Q2 revenue fell 56 per cent to about US$810 million from US$1.84 billion in Q2 last year, no thanks to both the reduced demand and fall in prices for jet fuel. Earnings per share in Q2 dipped to 1.64 US cents from 2.6 US cents in Q2 2008.
For the first half, CAOS reported a 42 per cent fall in net profit to US$15.95 million following a 48.5 per cent fall in H1 revenue to US$1.47 billion.
The jet fuel supplier said that the volume of jet fuel procured and supplied to Chinese airports, plus its international oil trading, dipped by 4.5 per cent to 1.5 million tonnes in Q2, from that in Q2 last year when its exports were boosted by the Beijing Olympics.
Nevertheless, its Q2 jet fuel volume of 1.5 million tonnes was marginally up by 7 per cent from Q1 this year, due mainly to an increase in its trading activities.
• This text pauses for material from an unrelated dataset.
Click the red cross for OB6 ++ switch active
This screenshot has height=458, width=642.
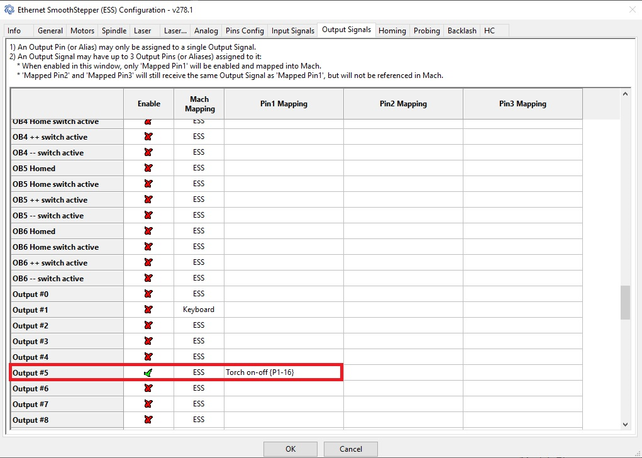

Its Q2 net profit of US$11.8 million was in fact almost triple that in Q1, thanks largely to a turnaround in its associate, the jet fuel supply company at Shanghai Pudong airport, which earlier incurred losses due to higher procurement costs versus its sales revenues.
CAOS' CEO Meng Fanqui said that despite the challenging environment, CAOS has managed to extend its jet fuel trading activities beyond China.
For instance, CAOS in Q2 started to set up deals with refineries there - the first with China National Offshore Oil Corporation's new Huizhou refinery - to sell their 'export quotas' of jet fuel to markets outside China.
'Not only has this growth of the jet fuel trading business helped to offset the decline in jet fuel import volumes to the PRC, it has also become a key growth driver and profit contributor for CAOS,' he added.
On coming prospects, Mr Meng said that in line with the expected recovery in China's economy, and barring unforeseen circumstances, CAOS expects to achieve a better H2 performance, with the jet fuel trader taking 'proactive steps to further diversify its earnings base and actively seeking to invest in more synergetic oil-related assets'.
Separately, CAOS announced yesterday that it had appointed Chen Liming, the president of BP China, as a non-executive director, replacing Michael Bennetts as a BP nominee director of CAO.